No. [___]                                     Principal Amount $[______________]

                                                          CUSIP NO. ____________

                 11% Senior Subordinated Note due 2008, Series D

                  Rent-A-Center, Inc., a Delaware corporation promises to pay to
Cede & Co., or registered assigns, the principal sum of [__________________]
Dollars on August 15, 2008.

                  Interest Payment Dates: February 15 and August 15.

                  Record Dates: February 1 and August 1.

                  Additional provisions of this Security are set forth on the
other side of this Security.

Dated:  ________, 200_                      RENT-A-CENTER, INC.



                                            By:
                                               ---------------------------------
                                               Name:
                                                    ----------------------------
                                               Title:
                                                     ---------------------------



TRUSTEE'S CERTIFICATE OF
  AUTHENTICATION


- -----------------------------
THE BANK OF NEW YORK,
as Trustee, certifies
that this is one of the
Securities referred to
in the Indenture.

By:
   --------------------------
      Authorized Signatory                                                , 200
                                                                 ---------     -



                                                                               2


             [FORM OF REVERSE SIDE OF SENIOR SUBORDINATED SECURITY]

                 11% Senior Subordinated Note due 2008, Series D

         1.       Interest

                  Rent-A-Center, Inc., a Delaware corporation (such corporation,
and its successors and assigns under the Indenture hereinafter referred to,
being herein called the "Company") promises to pay interest on the principal
amount of this Security at the rate per annum shown above.
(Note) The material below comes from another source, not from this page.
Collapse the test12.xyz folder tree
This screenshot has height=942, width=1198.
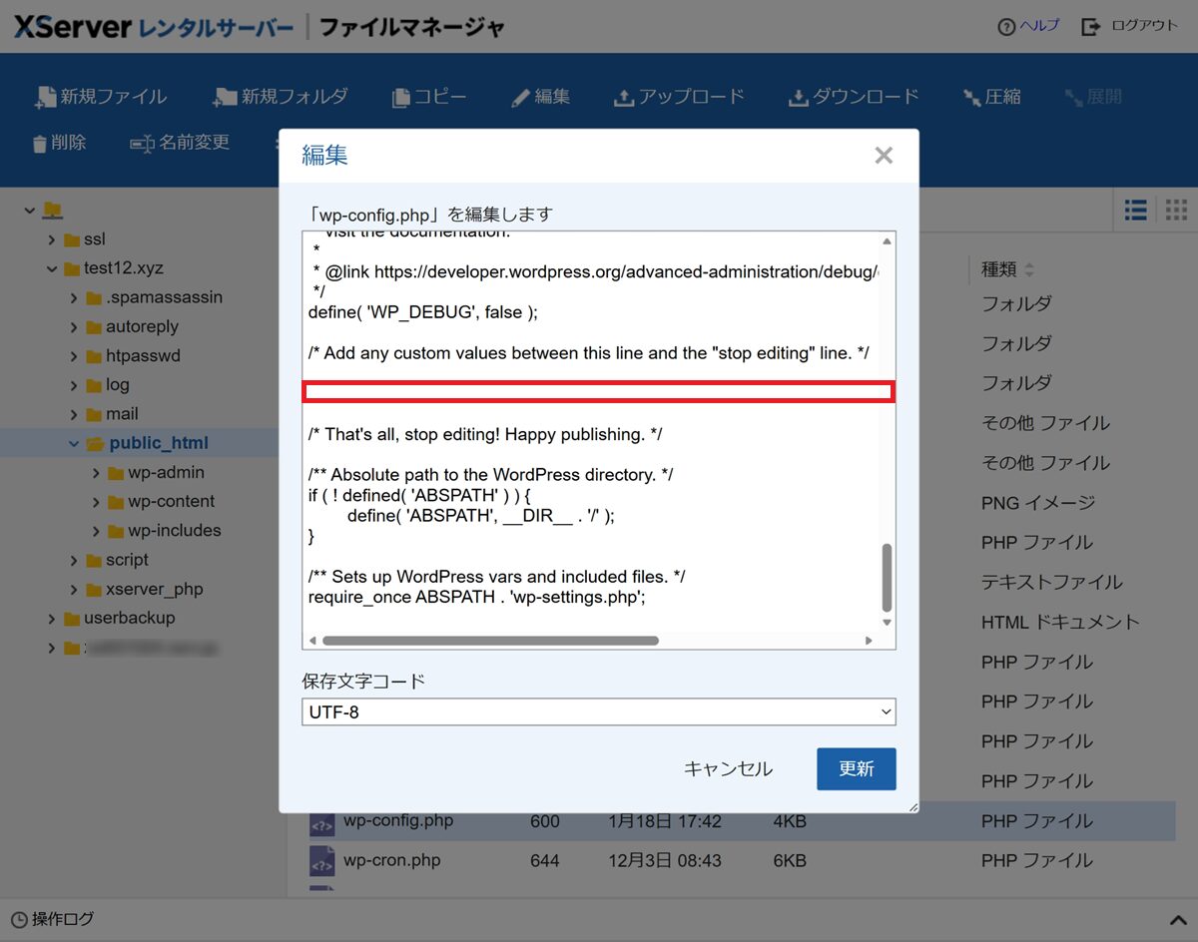click(x=52, y=268)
                  The Company will pay interest semiannually in cash and in
arrears to Holders of record at the close of business on the February 1 and
August 1 immediately preceding the interest payment date on February 15 and
August 15 of each year, commencing February 15, 2002. Interest on the Securities
will accrue from the most recent date to which interest has been paid on the
Securities or, if no interest has been paid, from December 19, 2001. The Company
shall pay interest on overdue principal or premium, if any (plus interest on
such interest to the extent lawful), at the rate borne by the Securities to the
extent lawful. Interest will be computed on the basis of a 360-day year of
twelve 30-day months.

         2.       Method of Payment

                  By at least 10:00 a.m. (New York City time) on the date on
which any principal of or interest on the Securities is due and payable, the
Company shall irrevocably deposit with the Trustee or the Paying Agent money
sufficient to pay such principal, premium, if any, and/or interest. The Company
will pay interest (except defaulted interest) to the Persons who are registered
Holders of Securities at the close of business on the February 1 or August 1
next preceding the interest payment date even if the Securities are cancelled,
repurchased or redeemed after the record date and on or before the interest
payment date. Holders must surrender Securities to a Paying Agent to collect
principal payments. The Company will pay principal and interest in money of the
United States that at the time of payment is legal tender for payment of public
and private debts. However, the Company may pay interest by check payable in
such money. It may mail an interest check to a Holder's registered address.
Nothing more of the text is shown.